La Maif se dit en ordre de marche dans l’avancée de son plan stratégique
La Maif s’est dit en ordre de marche sur son plan stratégique 2009-2015. Sur la réorganisation du réseau, qui consiste à tourner les délégations départementales exclusivement vers l’accueil physique en parallèle de plates-formes téléphoniques gérant des domaines tels que la gestion des sinistres, «le déploiement sera lancé à l’automne, où l’accueil des nouvelles entités va débuter à Rennes et à Bordeaux», a indiqué Pascal Demurger, directeur de la Maif. Une fois déployée, cette réorganisation devrait générer une économie annuelle de 100 millions d’euros.

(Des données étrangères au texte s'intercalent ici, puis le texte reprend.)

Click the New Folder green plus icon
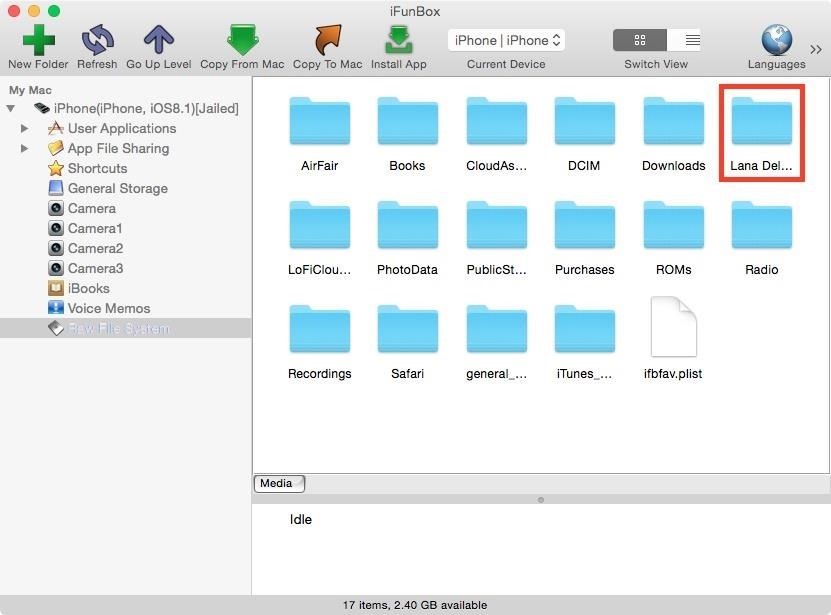Screen dimensions: 831x615 [38, 39]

Sur les partenariats, l’un des autres axes prioritaires, «nous avons décidé de renforcer l’alliance, qui existe de longue date, avec la MGEN (Mutuelle générale de l’Education nationale). L’idée est d’ouvrir des projets communs sur la prévoyance et la dépendance», a expliqué le dirigeant, l’objectif affiché étant d’aboutir à des propositions concrètes d’ici deux ans. Des partenariats en assurance dommages avec les mutuelles composant le pôle Istya, dont fait partie la MGEN, pourraient être créés. «Il existe des perspectives prometteuses avec certaines de ces mutuelles», a estimé Roger Belot, président de la Maif.
La recherche de synergies se poursuit parallèlement au sein de Sferen, pôle regroupant la Macif, la Maif et la Matmut. «Nous espérons aboutir à la constitution d’un réseau commun de réparateurs agréés en 2013», a déclaré Pascal Demurger.
Sur 2011, la Maif a enregistré un recul de 1,5% de son chiffre d’affaires, à 3,1 milliards d’euros, en raison de la baisse de la collecte en assurance vie. «La collecte nette a reculé de plus de 60% à 150 millions d’euros», a expliqué Pascal Demurger, ajoutant que cette tendance négative se poursuivait sur 2012.
Si le chiffre d’affaires en assurance vie a reculé de 18% à 644 millions d’euros, le cœur d’activité de la Maif, l’assurance dommage, a crû de 4% à 2,5 milliards d’euros. Le résultat consolidé s’est établi à 51 millions d’euros, contre 19 millions un an plus tôt. «Les pertes liées à la Grèce se sont chiffrées à 120 millions d’euros», a indiqué le dirigeant. «Ce résultat correspond à ce dont la Maif a besoin pour maintenir le taux de couverture de l’exigence de marge de solvabilité», a-t-il poursuivi. La marge ajustée (hors plus-value latente) s’établissait à 215% à fin 2011.